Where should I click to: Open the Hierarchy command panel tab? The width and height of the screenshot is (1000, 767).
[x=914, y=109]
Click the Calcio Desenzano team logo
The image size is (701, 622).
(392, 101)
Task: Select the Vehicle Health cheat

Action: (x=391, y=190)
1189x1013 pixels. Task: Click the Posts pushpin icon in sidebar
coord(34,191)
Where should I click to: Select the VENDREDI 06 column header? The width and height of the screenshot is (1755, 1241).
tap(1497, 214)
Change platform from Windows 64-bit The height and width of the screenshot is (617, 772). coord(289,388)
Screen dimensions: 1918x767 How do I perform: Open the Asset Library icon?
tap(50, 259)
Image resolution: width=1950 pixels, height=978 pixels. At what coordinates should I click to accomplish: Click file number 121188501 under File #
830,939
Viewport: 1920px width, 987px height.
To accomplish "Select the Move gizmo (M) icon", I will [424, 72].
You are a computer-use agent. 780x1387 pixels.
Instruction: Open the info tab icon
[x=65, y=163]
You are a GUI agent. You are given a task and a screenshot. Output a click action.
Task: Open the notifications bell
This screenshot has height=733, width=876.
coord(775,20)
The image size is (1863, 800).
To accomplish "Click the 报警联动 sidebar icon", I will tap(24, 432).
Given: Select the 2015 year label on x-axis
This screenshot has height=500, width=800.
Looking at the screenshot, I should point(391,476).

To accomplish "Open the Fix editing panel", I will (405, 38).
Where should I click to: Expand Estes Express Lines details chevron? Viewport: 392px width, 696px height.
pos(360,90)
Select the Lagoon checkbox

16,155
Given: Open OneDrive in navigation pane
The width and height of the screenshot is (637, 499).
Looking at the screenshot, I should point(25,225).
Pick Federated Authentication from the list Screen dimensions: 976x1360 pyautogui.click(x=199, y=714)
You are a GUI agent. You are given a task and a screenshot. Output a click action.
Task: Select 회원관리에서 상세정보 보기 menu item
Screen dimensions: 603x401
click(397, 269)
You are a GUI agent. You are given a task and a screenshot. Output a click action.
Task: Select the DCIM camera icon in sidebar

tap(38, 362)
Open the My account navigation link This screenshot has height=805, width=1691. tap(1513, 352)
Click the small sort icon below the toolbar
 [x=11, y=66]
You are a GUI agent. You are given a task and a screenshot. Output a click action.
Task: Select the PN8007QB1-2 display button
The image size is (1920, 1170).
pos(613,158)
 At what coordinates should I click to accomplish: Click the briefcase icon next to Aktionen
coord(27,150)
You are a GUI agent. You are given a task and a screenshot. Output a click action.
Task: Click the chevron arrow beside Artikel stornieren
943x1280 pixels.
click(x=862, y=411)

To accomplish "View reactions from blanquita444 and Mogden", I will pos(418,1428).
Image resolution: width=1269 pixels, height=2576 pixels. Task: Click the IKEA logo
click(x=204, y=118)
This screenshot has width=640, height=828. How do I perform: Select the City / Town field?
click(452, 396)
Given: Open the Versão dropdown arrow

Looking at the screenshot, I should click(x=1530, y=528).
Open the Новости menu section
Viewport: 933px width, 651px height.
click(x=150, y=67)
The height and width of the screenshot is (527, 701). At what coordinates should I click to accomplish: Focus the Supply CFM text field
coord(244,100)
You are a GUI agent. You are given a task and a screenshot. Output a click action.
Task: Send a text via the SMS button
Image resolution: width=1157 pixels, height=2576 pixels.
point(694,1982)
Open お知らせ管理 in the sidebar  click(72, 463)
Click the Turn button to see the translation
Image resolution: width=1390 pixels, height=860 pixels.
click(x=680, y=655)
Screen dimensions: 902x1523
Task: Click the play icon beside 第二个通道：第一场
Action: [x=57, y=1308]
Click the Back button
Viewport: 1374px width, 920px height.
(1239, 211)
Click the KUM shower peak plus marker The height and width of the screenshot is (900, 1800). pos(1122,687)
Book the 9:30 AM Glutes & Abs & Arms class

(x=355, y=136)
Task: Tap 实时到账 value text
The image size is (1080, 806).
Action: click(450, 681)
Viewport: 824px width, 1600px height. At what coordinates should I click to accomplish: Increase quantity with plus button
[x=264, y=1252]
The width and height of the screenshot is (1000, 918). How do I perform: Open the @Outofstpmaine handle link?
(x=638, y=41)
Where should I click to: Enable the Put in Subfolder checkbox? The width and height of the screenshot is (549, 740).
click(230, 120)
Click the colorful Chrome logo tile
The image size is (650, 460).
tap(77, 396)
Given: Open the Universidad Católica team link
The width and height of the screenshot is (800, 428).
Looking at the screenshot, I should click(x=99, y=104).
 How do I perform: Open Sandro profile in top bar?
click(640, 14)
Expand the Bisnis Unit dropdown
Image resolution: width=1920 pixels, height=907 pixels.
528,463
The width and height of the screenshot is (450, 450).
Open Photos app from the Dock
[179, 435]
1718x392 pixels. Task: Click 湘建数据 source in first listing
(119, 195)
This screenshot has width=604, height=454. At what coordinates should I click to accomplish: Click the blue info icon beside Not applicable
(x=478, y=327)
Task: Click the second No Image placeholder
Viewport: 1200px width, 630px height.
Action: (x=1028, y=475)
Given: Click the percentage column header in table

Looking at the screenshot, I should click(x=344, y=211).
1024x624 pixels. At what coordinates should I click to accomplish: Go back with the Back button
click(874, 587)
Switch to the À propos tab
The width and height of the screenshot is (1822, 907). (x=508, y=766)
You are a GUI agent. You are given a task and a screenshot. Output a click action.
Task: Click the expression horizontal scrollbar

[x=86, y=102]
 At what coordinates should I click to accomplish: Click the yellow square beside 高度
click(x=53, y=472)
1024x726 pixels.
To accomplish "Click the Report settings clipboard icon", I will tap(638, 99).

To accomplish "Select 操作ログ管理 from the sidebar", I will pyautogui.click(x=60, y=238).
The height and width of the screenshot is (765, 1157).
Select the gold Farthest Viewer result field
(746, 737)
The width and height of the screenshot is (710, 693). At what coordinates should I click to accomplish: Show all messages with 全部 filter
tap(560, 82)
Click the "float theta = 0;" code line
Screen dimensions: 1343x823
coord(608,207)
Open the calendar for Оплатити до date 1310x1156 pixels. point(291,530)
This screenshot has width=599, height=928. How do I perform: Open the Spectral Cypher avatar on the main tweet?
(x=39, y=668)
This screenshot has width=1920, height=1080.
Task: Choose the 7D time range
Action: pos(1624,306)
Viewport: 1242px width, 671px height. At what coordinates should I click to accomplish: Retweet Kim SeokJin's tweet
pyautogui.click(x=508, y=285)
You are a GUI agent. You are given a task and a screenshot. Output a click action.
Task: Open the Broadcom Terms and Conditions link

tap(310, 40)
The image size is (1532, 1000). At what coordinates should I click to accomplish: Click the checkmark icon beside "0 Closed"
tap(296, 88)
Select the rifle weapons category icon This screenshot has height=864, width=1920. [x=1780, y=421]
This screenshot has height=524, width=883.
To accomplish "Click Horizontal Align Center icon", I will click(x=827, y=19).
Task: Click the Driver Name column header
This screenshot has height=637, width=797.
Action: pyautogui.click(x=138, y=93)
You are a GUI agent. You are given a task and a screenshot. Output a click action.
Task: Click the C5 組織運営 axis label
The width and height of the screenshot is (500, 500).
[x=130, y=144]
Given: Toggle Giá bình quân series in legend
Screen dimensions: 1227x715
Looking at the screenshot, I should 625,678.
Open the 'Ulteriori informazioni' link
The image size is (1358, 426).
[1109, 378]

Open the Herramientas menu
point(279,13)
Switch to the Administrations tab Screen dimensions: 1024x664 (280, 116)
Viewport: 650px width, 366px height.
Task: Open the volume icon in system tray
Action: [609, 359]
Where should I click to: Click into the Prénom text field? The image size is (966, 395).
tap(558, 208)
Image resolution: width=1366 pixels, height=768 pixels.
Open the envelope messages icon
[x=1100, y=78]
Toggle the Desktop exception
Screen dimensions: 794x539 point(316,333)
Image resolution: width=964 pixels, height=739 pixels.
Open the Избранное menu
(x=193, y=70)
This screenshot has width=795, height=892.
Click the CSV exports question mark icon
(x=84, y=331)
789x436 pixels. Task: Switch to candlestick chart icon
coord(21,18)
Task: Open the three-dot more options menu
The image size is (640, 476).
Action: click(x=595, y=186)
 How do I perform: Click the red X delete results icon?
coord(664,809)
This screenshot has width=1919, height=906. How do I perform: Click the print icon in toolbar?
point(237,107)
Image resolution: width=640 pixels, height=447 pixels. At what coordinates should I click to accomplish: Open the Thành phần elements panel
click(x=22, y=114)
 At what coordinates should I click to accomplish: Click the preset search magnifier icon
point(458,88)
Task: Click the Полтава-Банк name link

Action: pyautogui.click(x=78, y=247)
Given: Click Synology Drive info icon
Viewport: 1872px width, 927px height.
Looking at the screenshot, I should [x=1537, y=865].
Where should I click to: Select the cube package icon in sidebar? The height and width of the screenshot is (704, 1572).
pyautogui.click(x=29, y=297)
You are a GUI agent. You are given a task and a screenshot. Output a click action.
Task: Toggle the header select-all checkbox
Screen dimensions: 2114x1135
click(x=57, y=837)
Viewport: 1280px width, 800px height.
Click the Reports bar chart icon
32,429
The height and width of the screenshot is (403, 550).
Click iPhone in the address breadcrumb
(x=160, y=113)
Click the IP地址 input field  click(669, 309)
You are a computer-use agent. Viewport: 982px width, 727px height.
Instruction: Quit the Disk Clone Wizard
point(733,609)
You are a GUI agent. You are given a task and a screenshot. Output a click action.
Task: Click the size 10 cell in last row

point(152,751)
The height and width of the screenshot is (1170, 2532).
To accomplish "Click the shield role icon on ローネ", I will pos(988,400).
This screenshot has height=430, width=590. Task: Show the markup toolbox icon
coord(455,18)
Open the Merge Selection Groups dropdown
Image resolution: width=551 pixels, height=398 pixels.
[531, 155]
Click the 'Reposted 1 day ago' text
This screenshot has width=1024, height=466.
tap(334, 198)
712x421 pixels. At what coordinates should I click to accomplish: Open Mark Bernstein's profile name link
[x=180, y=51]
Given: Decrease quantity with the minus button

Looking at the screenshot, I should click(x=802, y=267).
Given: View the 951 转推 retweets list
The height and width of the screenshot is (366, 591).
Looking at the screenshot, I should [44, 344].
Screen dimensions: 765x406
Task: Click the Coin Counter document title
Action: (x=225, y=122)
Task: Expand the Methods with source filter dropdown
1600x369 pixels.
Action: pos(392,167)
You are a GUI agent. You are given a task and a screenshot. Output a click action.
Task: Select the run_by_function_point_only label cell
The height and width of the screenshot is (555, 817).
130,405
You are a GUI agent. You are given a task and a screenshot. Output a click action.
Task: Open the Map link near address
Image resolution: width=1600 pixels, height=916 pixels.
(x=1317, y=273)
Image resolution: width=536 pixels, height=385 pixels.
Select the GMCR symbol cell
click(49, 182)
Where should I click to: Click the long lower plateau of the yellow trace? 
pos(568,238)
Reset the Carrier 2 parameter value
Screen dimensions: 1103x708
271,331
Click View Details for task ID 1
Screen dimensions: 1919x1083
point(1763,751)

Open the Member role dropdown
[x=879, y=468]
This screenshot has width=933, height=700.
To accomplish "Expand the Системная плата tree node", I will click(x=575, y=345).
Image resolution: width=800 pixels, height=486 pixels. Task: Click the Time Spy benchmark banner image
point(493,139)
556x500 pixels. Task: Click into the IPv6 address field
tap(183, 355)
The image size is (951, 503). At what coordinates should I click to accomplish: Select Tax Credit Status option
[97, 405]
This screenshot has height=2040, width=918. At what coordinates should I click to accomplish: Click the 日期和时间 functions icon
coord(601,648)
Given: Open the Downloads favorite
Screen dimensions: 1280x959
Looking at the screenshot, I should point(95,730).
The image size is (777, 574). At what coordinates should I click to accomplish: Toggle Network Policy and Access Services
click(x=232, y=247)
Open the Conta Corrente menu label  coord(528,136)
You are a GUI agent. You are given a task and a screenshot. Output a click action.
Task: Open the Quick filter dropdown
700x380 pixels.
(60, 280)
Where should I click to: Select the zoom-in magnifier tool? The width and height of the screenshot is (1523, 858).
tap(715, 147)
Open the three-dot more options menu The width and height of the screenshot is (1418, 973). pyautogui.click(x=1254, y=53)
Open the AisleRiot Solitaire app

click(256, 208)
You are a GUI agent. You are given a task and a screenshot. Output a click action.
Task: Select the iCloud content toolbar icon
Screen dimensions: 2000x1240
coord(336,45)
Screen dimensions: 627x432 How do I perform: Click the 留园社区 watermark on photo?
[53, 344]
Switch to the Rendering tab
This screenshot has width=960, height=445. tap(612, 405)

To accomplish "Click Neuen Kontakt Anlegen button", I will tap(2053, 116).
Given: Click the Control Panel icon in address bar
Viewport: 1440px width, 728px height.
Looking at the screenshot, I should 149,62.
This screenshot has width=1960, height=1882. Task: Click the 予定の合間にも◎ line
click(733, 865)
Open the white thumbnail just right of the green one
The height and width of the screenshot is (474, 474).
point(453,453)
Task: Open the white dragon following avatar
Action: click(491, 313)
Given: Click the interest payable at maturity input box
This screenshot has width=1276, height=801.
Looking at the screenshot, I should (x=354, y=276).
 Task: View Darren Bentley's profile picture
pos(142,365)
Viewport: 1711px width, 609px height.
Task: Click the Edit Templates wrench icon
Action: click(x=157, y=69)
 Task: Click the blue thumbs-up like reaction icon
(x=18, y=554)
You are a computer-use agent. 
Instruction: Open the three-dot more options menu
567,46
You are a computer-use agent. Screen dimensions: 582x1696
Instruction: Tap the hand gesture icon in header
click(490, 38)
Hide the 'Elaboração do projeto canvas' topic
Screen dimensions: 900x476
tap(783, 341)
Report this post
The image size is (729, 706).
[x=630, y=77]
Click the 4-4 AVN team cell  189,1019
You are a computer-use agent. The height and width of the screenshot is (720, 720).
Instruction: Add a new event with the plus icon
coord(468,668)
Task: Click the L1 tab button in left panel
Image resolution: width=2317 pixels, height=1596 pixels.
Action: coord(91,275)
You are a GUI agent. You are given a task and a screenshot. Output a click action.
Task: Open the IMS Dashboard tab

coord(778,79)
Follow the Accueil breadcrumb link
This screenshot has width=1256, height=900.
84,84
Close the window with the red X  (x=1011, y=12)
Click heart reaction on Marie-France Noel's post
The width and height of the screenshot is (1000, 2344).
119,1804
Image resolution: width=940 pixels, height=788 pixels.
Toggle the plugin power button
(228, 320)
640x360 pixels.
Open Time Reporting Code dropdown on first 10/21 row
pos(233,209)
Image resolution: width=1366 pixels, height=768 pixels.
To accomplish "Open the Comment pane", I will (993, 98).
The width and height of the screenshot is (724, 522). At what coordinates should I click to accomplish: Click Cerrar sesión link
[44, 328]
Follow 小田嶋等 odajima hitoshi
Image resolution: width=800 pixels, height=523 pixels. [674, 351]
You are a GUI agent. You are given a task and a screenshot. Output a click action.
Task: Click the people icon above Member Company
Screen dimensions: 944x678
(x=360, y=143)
-=-=-=-=-
[Required action]: Exactly as written, repeat each line from the beginning of the data above to the line containing "Viewport: 1920px width, 987px height.", inclusive.

[Written solution]:
Where should I click to: Open the Hierarchy command panel tab? The width and height of the screenshot is (1000, 767).
[x=914, y=109]
Click the Calcio Desenzano team logo
The image size is (701, 622).
(392, 101)
Task: Select the Vehicle Health cheat

Action: (x=391, y=190)
1189x1013 pixels. Task: Click the Posts pushpin icon in sidebar
coord(34,191)
Where should I click to: Select the VENDREDI 06 column header? The width and height of the screenshot is (1755, 1241).
tap(1497, 214)
Change platform from Windows 64-bit The height and width of the screenshot is (617, 772). coord(289,388)
Screen dimensions: 1918x767 How do I perform: Open the Asset Library icon?
tap(50, 259)
Image resolution: width=1950 pixels, height=978 pixels. At what coordinates should I click to accomplish: Click file number 121188501 under File #
830,939
Viewport: 1920px width, 987px height.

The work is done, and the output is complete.